» What this task involves: Could you retype every line of the data underneath without altering anything?

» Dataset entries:
........

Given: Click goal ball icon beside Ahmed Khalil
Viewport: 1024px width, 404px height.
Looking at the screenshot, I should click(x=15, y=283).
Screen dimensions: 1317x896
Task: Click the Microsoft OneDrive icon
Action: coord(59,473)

........

» Expected output:
Given: Click goal ball icon beside Ahmed Khalil
Viewport: 1024px width, 404px height.
Looking at the screenshot, I should click(x=15, y=283).
Screen dimensions: 1317x896
Task: Click the Microsoft OneDrive icon
Action: coord(59,473)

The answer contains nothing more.